Chief Executive Selim Bassoul explained on the post-earnings conference call that lower attendance was the result of a conscious decision to change the customer base to those who are willing to pay more and to create a better guest experience by having fewer people in the parks.

In one way, it worked, as guests spent significantly more, and guest satisfaction scores have gone up “tremendously.” Total guest spending per capita spiked up 23.0% to $63.87, with admissions spending rising 26.7% to $36.35 and in-park spending climbing 18.3% to $27.52.

Bassoul acknowledged, however, that the decline in attendance went a little too far.

“We estimate that the optimal attendance level that allows us to deliver an exceptional guest experience while maximizing our profit represented a 20% to 24% decline related to 2019,” Bassoul said, according to a FactSet transcript. “Our year-to-date attendance through July is down approximately 35% versus 2019. So, our current attendance trends are about 10% to 15% below that we would like.”

He highlighted several areas in which execution can improve to rebuild the attendance base in a “healthy and profitable” way.

The company will be reevaluating what the “optimal” marketing spend will be going forward, after it was cut “substantially” this past year to cut costs. In addition, the company will be introducing a new dining plan, “bigger and better” activities to attract more families and a new Oktoberfest event.

“We believe these and other initiatives will help us grow out attendance and recapture a portion of our lost active base holders in advance of the 2023 season,” Bassoul said.

CFRA analyst Zachary Warring recommended investors not assume the initiatives will work, given the current macroeconomic environment.
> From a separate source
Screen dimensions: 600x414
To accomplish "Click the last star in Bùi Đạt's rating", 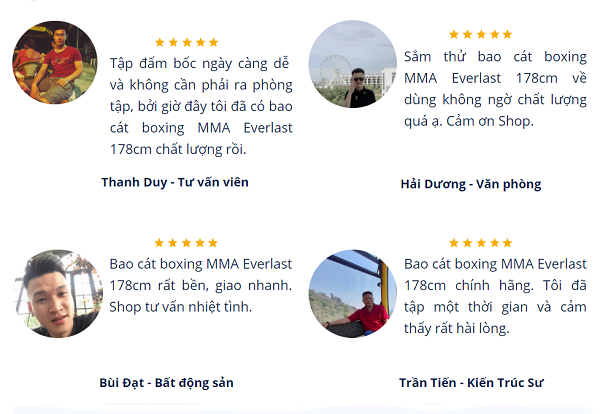I will (x=213, y=243).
He downgraded Six Flags to hold from buy, and trimmed his stock price target to $23 from $24.

“We would sit on the sidelines until [Six Flags] can prove it can grow its top and bottom line with its new premium strategy, especially as the consumer slows spending on discretionary services as inflation boost consumer debt and lowers savings,” Warring wrote in a note to clients.

Six Flags’ stock has plummeted 52.7% year to date, while the S&P 500 index

has lost 11.3%.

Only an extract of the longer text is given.